Order 5 rule 6 Provides:
“Subject to the provisions of these rules or any written law in force in the State, no writ of summons for service out of jurisdiction, or of which notice is to be given out of jurisdiction shall be issued without leave of a court or a judge in chambers.”
Order 5 rule 14 says:
“No writ which, or notice of which is to be served out of jurisdiction shall be issued without leave of court.”
The submissions of Counsel to the Appellant on the interpretation of these provisions were extensively considered by the lower court in its ruling and the lower court held thus:
“The court must therefore reject the submission of the learned counsel for the Judgment Debtor/applicant that the Judgment creditor who had applied for leave to issue file enter, place and mark the UNDEFENDED WRIT of summons and has applied for LEAVE TO SERVE the Judgment Debtor from Kano State to Kaduna State must apply for additional Leave to issue the same with against the same Judgment Debtor.
The court must hold that even if the plaintiff in Nigeria near the Equator has not applied for leave to issue, he can legally and lawfully apply for leave to serve the defendant who resides in Iceland near the North Pole.” (see Page 90 of the records)
In other words, the lower Court was of the view that since the Respondent, as plaintiff, had applied for and obtained leave of court to serve the writ of summons on the Appellant, as defendant, in Kaduna, outside the jurisdiction of the Kano High Court, the Respondent did not need to apply for leave to issue the writ of summons.
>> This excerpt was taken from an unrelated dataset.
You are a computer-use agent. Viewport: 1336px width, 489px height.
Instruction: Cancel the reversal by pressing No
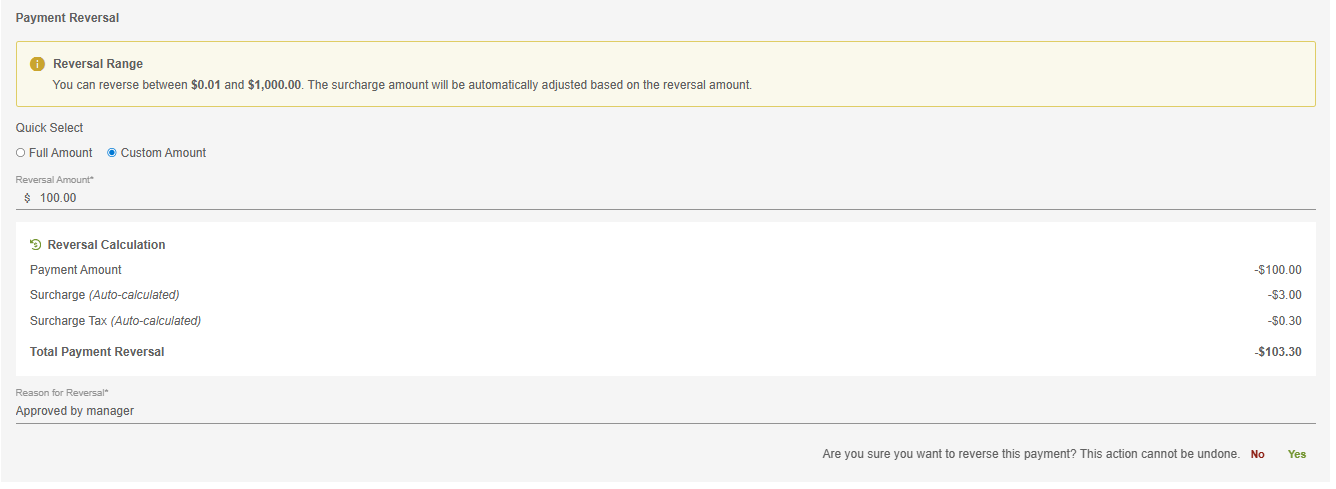pos(1257,454)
This was the position articulated by the Counsel to the Respondent in his brief of argument. The poser here is – whether this view represents the correct position of the law?
It is elementary that where the provisions of a statute are clear and unambiguous, effect should be given to them as such unless it would be absurd to do so having regard, to the nature and circumstances of the case. Therefore, a court of law is without power to import into the meaning of a word, clause or section of a statute something that it does nor say. Indeed, it is a corollary to the general rule of literal construction that nothing is to be added to or taken from a statute unless there are adequate grounds to justify the inference that the legislature intended something which it omitted to express – Awolowo V. Shagari (1979) 6-9 SC 51, Rabiu V. State (1980) 8-11 SC 130, Bronik Motors Ltd V. Wema Bank Ltd (1983) 1 SCNLR 296 and Federal Republic of Nigeria V. Osahon (2006) 5 NWLR (pt 973) 361.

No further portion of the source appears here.